Bei der Spurensicherung habe es Versäumnisse gegeben, mußten selbst die Ankläger an einem Prozeßtag einräumen: Da war ein Klumpen geschmolzenen Glases von der Eingangstür des Hauses perdu, die durch das Feuer aufgeweichten Hausbriefkästen unauffindbar. Eine Bodenplatte, die die Kripo angeblich an der Stelle vorfand und asservierte, an der das Feuer ausgebrochen sein sollte, hatte sich verflüchtigt. Die Zarge der verriegelten Haustür, zur Untersuchung nach Kiel verschickt, war nie angekommen. Und auch der geheimnisvolle Draht, der am Körper des einzigen, höchst mysteriös ohne jegliche Rauchvergiftung gestorbenen Hausbewohners gefunden wurde, lag von der Brandnacht im Januar 1996 an für etwa drei Monate achtlos auf einer Fensterbank der Lübecker Gerichtsmedizin herum.
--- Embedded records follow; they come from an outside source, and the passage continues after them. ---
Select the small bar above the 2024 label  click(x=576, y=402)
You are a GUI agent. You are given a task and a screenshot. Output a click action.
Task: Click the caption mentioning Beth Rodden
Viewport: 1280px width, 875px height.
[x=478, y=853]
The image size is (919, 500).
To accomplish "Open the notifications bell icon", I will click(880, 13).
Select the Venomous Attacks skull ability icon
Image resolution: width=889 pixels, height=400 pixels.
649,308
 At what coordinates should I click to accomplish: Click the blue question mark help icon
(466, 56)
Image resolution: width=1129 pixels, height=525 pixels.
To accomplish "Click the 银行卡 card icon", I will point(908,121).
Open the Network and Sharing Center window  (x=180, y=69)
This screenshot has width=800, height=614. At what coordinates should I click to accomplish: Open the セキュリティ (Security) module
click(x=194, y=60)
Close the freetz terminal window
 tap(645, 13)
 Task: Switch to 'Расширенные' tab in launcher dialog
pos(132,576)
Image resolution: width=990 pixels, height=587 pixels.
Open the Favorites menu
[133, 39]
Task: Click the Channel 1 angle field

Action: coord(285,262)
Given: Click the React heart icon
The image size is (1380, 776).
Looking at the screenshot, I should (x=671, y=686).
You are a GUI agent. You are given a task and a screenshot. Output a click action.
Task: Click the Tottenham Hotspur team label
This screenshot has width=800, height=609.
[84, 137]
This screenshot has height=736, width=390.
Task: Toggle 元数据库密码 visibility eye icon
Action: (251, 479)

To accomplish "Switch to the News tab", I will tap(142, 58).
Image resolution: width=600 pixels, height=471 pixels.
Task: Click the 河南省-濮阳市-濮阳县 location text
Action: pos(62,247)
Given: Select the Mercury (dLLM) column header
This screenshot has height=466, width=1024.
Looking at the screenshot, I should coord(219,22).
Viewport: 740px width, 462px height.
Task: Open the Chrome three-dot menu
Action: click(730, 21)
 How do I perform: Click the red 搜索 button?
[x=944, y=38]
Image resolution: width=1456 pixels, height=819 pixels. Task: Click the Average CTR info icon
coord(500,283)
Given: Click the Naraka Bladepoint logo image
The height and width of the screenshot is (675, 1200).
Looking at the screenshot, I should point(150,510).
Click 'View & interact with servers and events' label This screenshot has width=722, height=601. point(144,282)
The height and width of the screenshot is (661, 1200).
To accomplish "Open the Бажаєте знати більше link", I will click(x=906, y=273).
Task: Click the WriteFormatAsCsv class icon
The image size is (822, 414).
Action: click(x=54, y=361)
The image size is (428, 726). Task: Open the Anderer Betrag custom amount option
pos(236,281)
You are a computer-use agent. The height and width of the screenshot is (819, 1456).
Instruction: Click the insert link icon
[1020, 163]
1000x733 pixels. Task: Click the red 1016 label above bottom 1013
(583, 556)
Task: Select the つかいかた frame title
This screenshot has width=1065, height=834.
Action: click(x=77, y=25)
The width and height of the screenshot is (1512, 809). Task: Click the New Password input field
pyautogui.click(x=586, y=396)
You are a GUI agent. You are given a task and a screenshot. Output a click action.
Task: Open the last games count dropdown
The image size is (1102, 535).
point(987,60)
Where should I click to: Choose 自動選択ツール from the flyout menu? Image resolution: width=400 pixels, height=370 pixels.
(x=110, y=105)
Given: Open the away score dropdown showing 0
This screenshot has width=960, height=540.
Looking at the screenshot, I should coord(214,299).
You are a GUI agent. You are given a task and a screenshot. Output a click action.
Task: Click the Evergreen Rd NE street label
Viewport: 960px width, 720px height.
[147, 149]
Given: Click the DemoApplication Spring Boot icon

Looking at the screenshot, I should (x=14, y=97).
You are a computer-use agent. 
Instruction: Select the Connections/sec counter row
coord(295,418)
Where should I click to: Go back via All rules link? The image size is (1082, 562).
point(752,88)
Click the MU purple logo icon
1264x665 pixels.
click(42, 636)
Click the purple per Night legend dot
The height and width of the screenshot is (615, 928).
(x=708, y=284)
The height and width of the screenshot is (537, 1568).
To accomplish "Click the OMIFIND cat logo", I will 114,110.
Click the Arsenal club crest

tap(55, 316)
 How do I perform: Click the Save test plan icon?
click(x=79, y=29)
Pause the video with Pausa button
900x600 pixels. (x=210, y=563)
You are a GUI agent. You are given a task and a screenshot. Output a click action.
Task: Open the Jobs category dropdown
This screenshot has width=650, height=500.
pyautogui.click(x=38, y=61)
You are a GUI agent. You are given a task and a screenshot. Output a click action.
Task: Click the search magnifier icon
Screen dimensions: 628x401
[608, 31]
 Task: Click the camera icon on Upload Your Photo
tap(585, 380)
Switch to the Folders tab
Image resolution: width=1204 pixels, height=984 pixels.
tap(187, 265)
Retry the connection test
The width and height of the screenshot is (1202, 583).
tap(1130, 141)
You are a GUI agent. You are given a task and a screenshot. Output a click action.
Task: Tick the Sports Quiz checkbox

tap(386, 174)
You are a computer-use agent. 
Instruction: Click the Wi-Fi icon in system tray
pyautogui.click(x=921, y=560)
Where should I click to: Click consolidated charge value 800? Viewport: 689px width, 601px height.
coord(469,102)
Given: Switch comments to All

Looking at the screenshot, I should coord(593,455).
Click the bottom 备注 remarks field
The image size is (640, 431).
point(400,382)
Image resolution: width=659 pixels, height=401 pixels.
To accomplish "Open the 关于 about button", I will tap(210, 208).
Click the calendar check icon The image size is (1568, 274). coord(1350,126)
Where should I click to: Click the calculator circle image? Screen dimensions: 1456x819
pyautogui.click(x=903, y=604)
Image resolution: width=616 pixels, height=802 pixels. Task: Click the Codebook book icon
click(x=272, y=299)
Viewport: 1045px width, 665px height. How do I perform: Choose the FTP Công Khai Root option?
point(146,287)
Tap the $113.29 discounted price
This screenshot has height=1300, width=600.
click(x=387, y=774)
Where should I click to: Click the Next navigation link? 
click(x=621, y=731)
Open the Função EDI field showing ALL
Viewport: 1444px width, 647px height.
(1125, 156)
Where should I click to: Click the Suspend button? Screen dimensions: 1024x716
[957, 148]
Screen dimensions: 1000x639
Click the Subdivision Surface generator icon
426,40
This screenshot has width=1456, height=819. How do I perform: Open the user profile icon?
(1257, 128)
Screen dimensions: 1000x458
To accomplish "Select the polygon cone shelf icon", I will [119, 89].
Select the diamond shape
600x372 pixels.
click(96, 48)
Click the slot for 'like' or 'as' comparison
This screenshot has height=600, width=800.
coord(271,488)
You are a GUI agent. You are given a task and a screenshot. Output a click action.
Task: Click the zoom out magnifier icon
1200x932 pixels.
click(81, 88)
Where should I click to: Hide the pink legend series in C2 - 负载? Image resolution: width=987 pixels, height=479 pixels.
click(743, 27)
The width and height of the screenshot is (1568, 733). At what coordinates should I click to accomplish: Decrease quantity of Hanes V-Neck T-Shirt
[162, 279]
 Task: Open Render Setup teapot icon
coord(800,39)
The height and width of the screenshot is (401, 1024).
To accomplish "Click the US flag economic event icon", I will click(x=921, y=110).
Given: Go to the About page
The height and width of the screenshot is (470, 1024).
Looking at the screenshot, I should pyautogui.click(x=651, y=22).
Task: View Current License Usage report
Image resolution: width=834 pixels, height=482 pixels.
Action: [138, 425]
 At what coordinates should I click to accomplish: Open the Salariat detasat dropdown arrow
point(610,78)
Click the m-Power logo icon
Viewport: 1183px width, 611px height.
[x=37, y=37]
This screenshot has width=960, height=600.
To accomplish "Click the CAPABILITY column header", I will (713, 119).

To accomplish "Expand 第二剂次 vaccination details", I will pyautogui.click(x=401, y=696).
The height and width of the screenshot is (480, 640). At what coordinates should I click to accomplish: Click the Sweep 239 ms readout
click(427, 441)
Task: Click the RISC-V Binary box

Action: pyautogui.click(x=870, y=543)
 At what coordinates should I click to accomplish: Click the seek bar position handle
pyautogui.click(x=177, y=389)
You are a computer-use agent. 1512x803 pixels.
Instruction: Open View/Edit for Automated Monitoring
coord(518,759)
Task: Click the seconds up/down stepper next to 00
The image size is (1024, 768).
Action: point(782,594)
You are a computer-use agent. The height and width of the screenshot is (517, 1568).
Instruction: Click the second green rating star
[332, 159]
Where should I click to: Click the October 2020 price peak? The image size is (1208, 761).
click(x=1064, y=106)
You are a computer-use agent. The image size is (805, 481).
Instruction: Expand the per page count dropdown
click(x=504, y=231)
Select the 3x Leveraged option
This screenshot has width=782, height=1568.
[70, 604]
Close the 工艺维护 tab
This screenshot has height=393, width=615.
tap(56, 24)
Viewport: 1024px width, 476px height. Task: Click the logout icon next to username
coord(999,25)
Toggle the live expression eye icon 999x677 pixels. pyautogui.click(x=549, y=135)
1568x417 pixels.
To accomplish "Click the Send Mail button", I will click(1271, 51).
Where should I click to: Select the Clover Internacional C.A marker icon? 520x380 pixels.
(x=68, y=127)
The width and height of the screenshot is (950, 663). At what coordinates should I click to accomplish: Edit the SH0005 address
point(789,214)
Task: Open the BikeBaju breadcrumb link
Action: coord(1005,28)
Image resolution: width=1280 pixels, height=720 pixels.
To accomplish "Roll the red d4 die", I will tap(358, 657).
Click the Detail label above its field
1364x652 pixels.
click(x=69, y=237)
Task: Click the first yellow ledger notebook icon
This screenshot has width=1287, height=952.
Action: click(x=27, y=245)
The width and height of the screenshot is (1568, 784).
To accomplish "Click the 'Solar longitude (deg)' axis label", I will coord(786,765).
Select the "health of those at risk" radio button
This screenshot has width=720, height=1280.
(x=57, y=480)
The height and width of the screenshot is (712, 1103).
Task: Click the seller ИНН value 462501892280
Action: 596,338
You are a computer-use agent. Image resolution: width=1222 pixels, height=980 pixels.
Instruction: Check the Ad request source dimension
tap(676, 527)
Ab und zu, beim Staubwischen, schoben ihn die Putzfrauen hin und her. Bis plötzlich, keiner weiß warum, am 10. April ein Kriminalbeamter auftauchte und dieses wichtige Beweisstück mitnahm. So jedenfalls schilderte dies die Lübecker Gerichtsärztin Gerling der Jugendstrafkammer - und in Saal 163 des Landgerichts wunderte man sich.